It was founded by the legendary conqueror Timur (Tamerlane) in the 14th century. In the 16th century, Timurid prince Babur, the ruler of Ferghana, invaded North India and founded the Mughal Empire, which ruled most of the North India until its decline after Aurangzeb in the early 18th century, and was formally dissolved by the British Raj after the Indian rebellion of 1857. Later princes of the dynasty predominantly used the title Mirza to show descent from the Amir.
Although the Timurids hailed from the Barlas tribe which was of Turkicized Mongol origin, they had embraced Persian culture, converted to Islam and resided in Turkestan and Khorasan. Thus, the Timurid era had a dual character, which reflected both the Turco-Mongol origins and the Persian literary, artistic, and courtly high culture of the dynasty.

____________

SET EXERCISE 1
List every geographic region or place named in the text about the Timurids.
SET EXERCISE 2
Gather each line of the records that contains the string "width". Case counts.
The text and the records are unrelated to each other.

Records for locating displayed items:
____________

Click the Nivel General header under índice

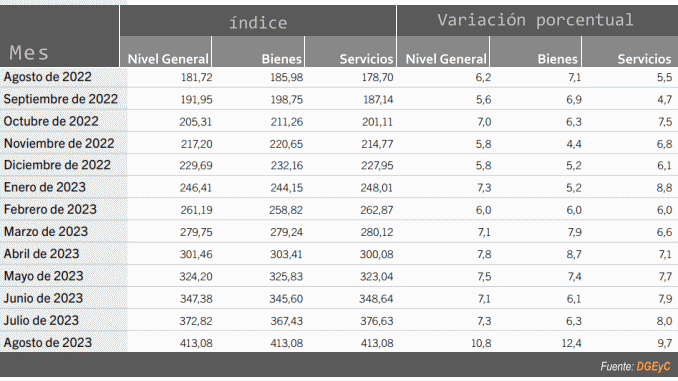pos(168,59)
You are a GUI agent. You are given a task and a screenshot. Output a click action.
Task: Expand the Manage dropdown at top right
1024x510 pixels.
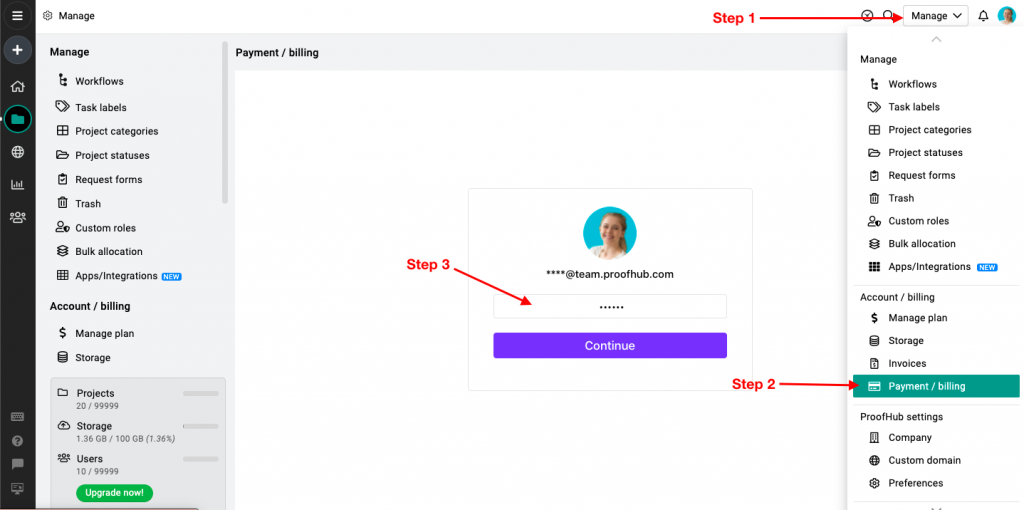(936, 16)
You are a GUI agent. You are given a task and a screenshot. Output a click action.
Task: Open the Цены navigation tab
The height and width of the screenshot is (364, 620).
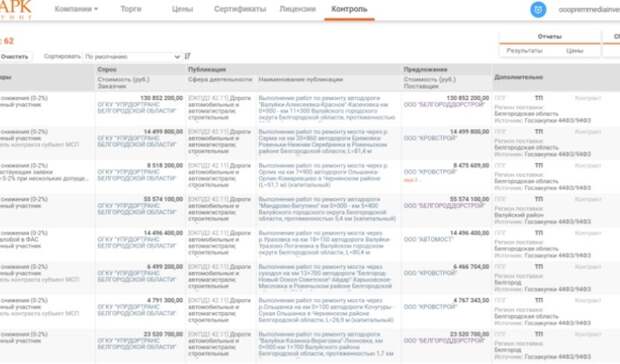[182, 9]
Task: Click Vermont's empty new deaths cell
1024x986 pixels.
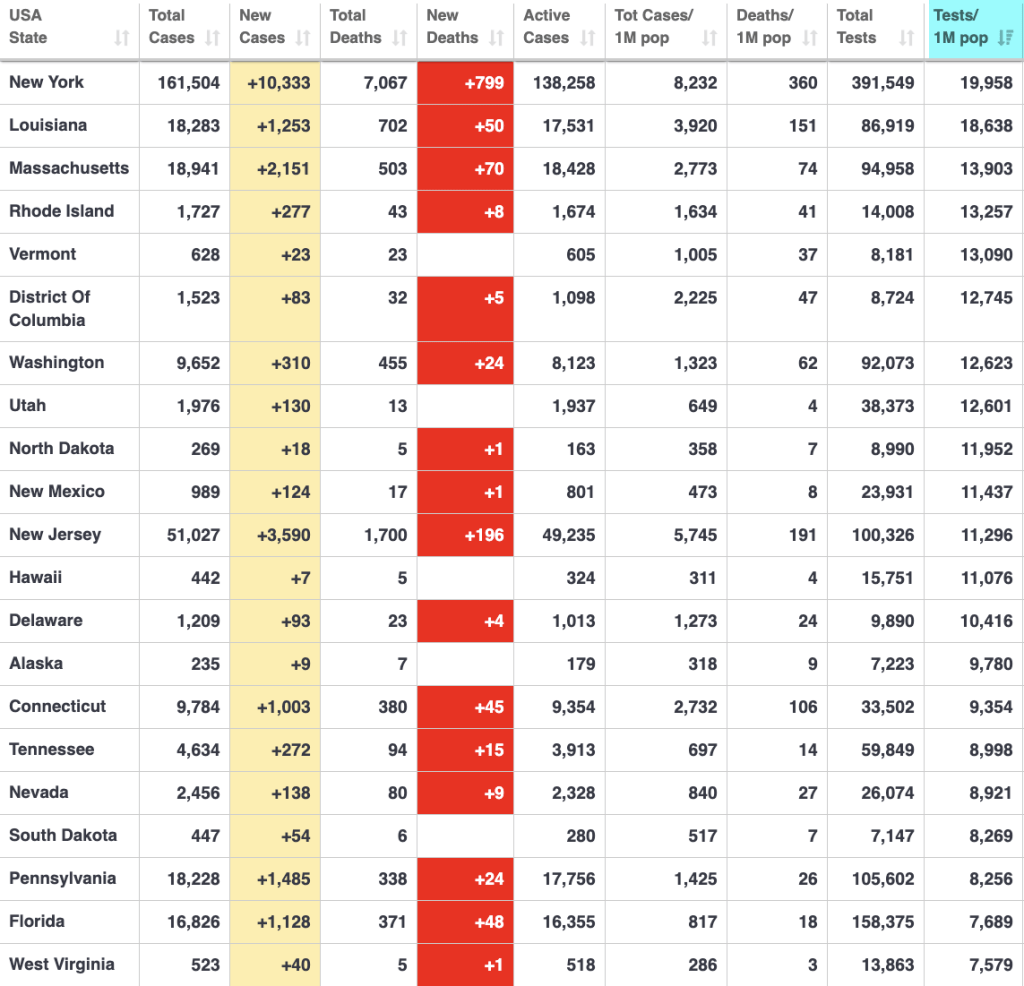Action: coord(465,255)
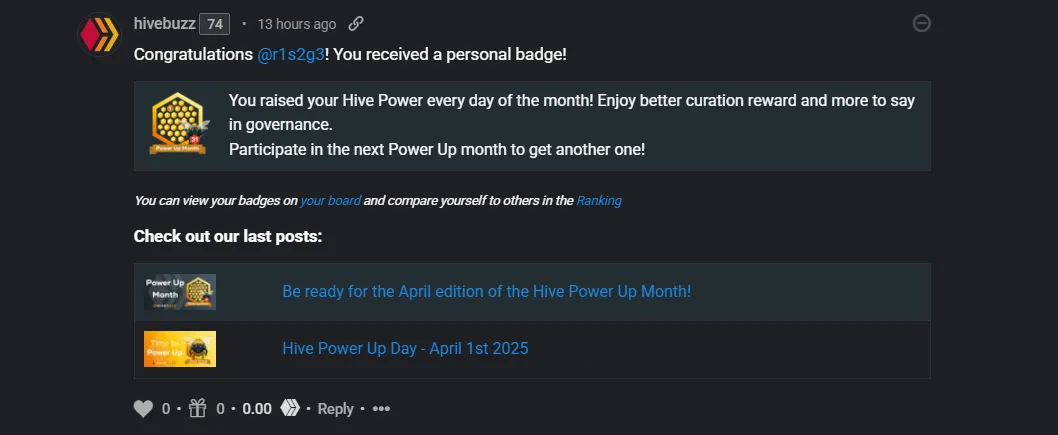View the reputation badge 74
This screenshot has width=1058, height=435.
tap(215, 24)
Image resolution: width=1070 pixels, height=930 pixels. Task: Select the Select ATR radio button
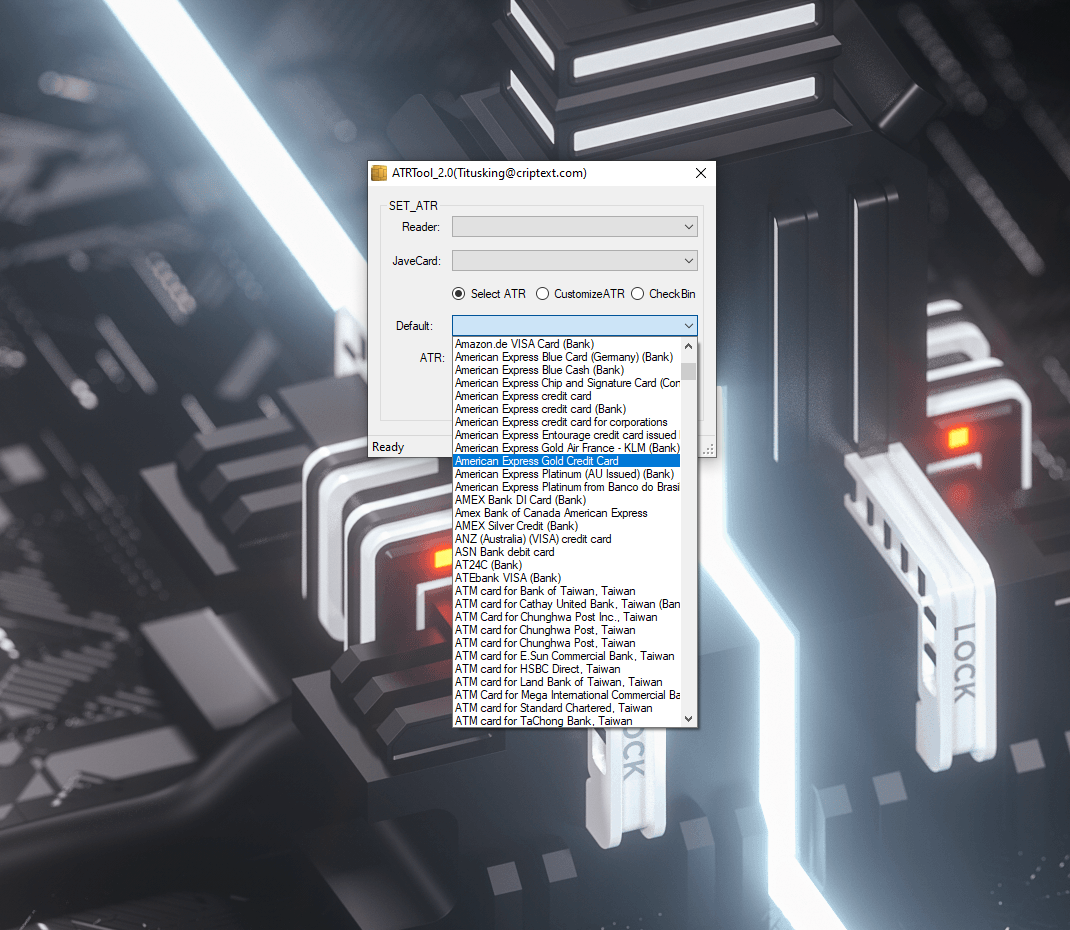point(459,294)
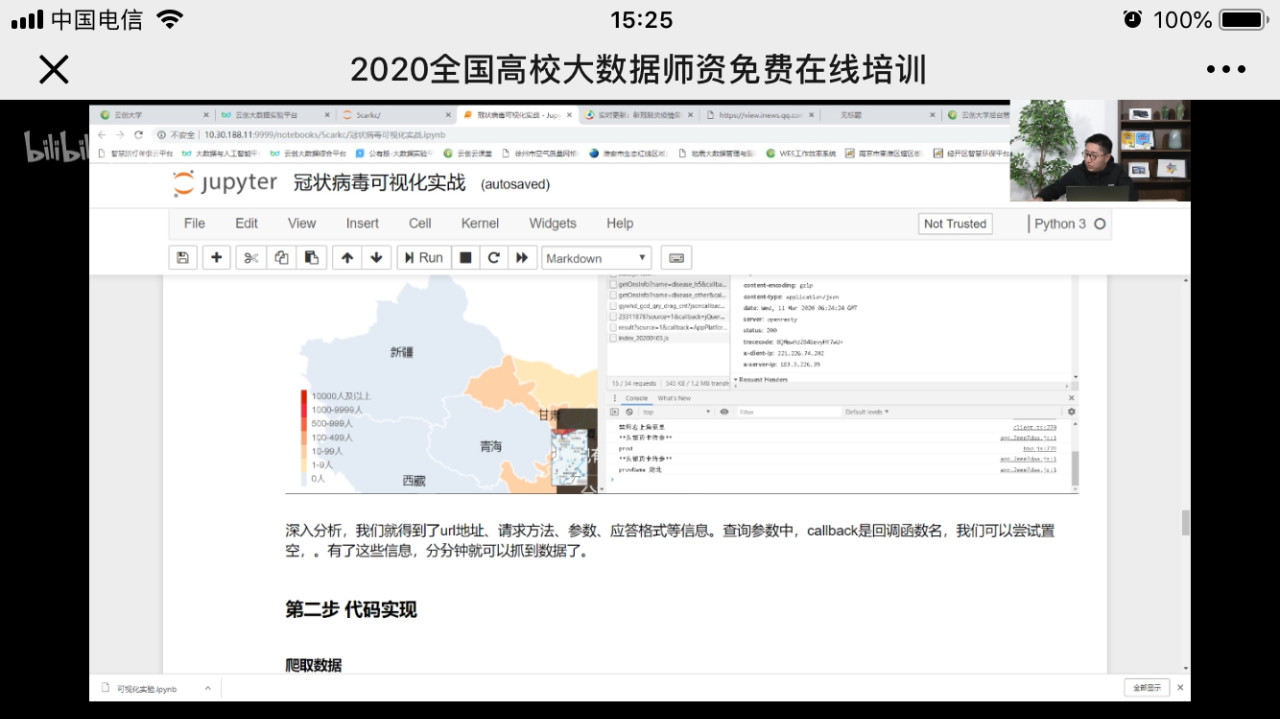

____________

SOLUTION 1
Ferghana, North India, Turkestan, Khorasan

SOLUTION 2
The height and width of the screenshot is (364, 620).
This screenshot has width=1058, height=435.
Image resolution: width=1070 pixels, height=930 pixels. Task: Select the Select ATR radio button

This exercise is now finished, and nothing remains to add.